**EXERCISE PROMPT**
The answer must be an exact copy of the lines from the one containing "The width and" through the end of the records, with the pictures left out.

Records from a data collection
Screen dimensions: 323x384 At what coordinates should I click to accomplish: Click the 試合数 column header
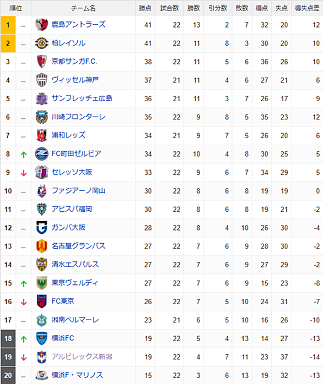(x=169, y=8)
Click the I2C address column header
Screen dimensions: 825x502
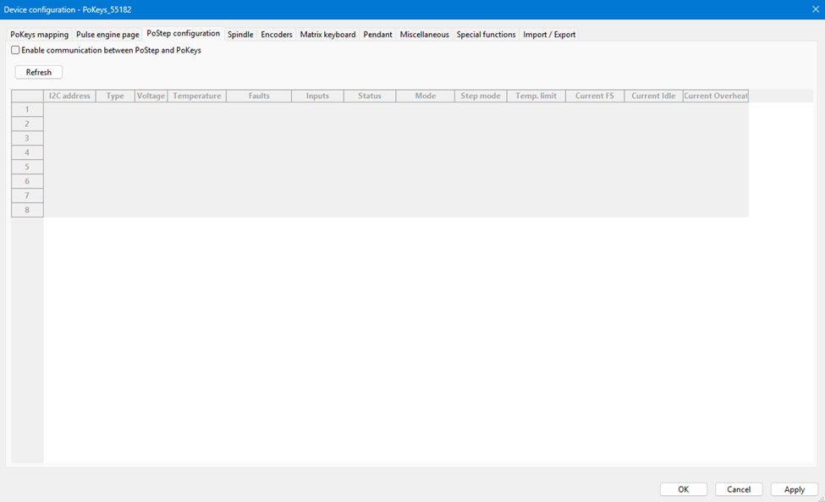click(x=69, y=96)
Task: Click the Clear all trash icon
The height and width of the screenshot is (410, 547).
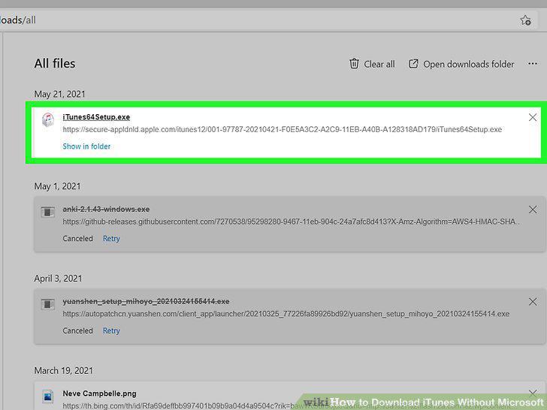Action: tap(354, 64)
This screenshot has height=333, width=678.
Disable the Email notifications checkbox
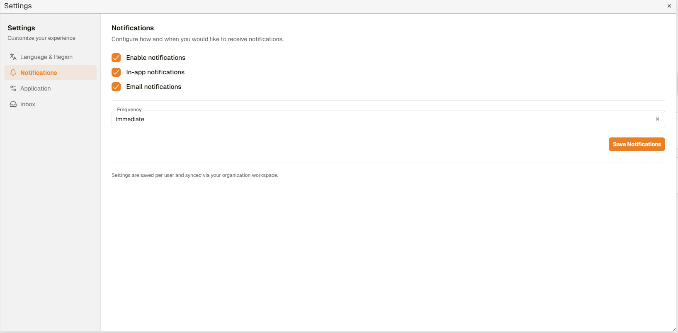pos(116,87)
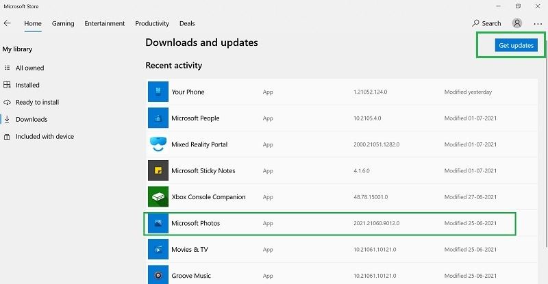Open the three-dot more options menu
Screen dimensions: 548x284
coord(537,23)
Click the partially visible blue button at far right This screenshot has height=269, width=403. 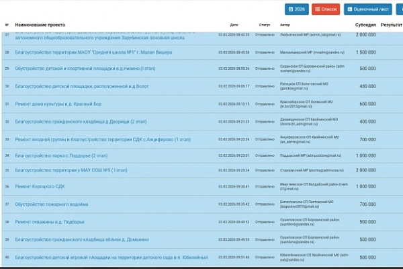[x=400, y=9]

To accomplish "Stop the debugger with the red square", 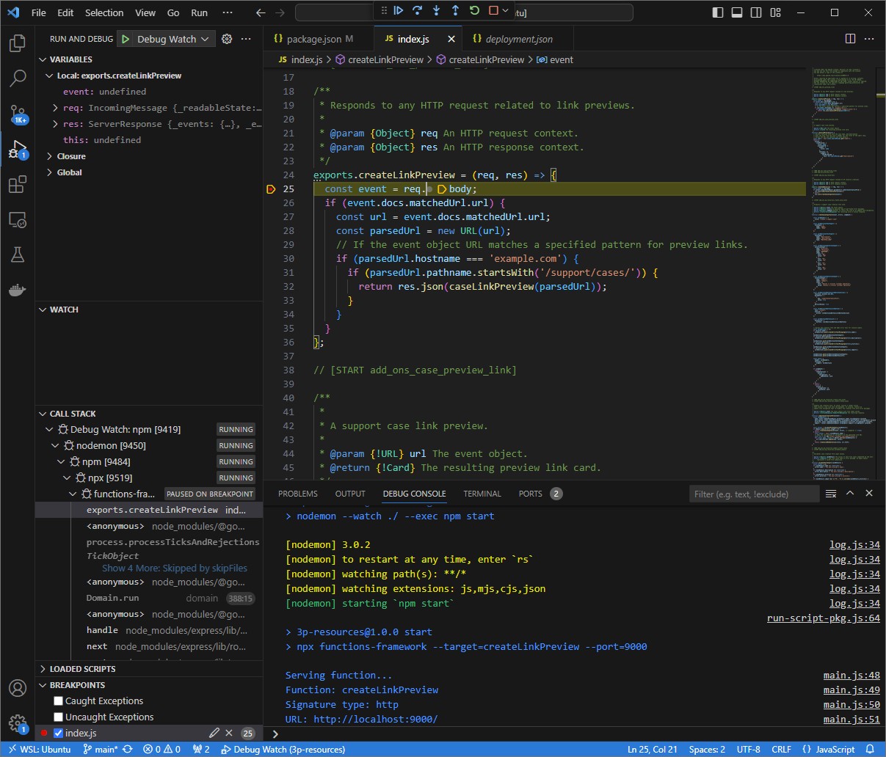I will 493,10.
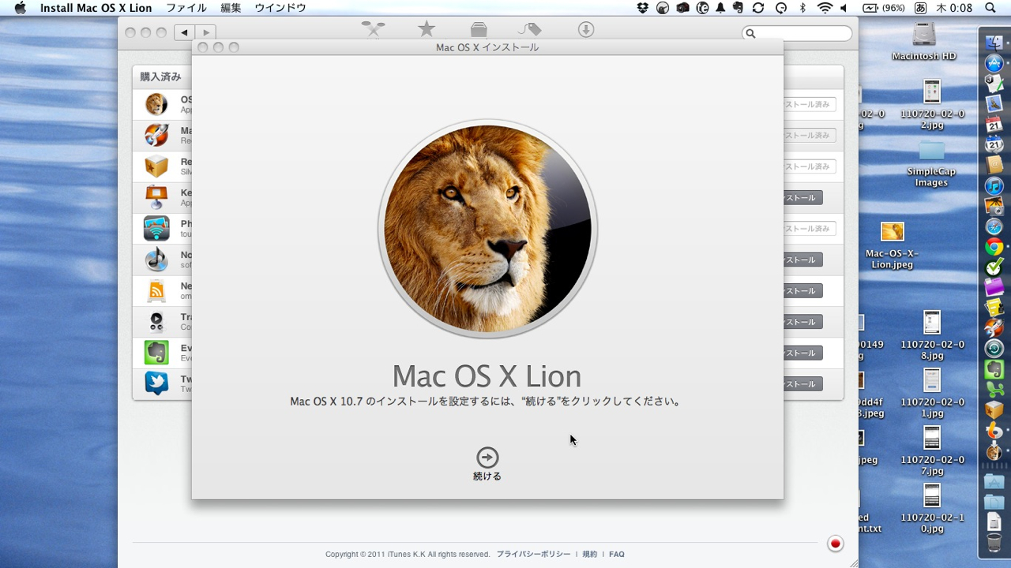Open the Updates download arrow icon

[x=585, y=29]
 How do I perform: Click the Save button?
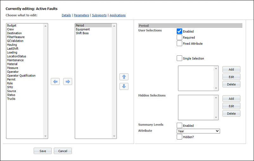43,151
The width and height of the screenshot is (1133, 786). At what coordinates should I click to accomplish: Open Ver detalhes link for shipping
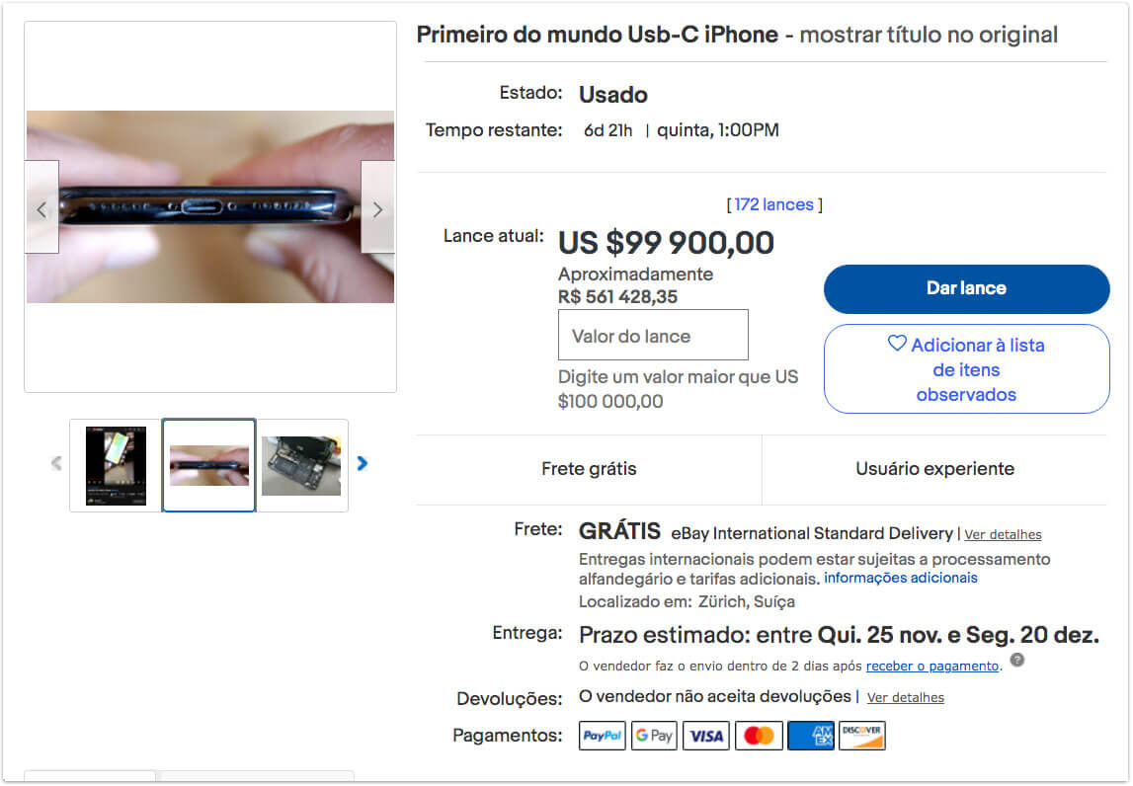1003,534
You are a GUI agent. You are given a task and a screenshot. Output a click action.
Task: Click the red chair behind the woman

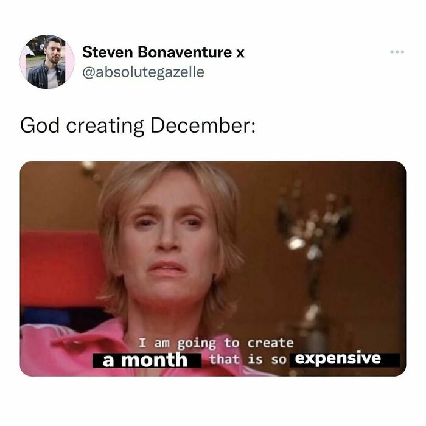tap(61, 268)
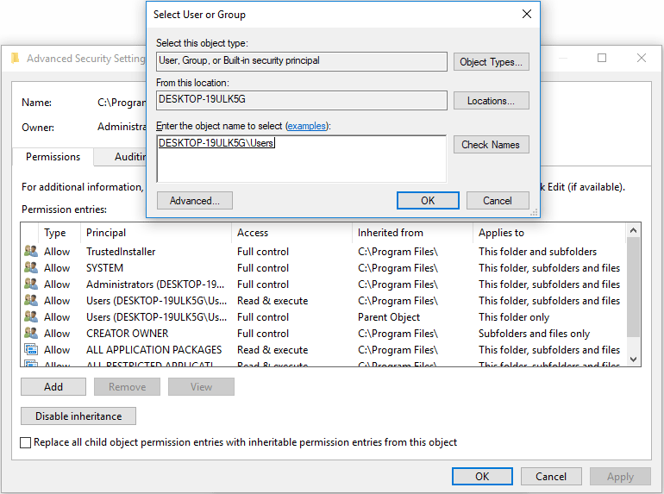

**ANSWER TO THE EXERCISE**
The width and height of the screenshot is (1133, 786). At what coordinates should I click to accomplish: Open Ver detalhes link for shipping
1003,534
You are a GUI agent. You are given a task and a screenshot. Output a click action.
Task: Click the red chair behind the woman

tap(61, 268)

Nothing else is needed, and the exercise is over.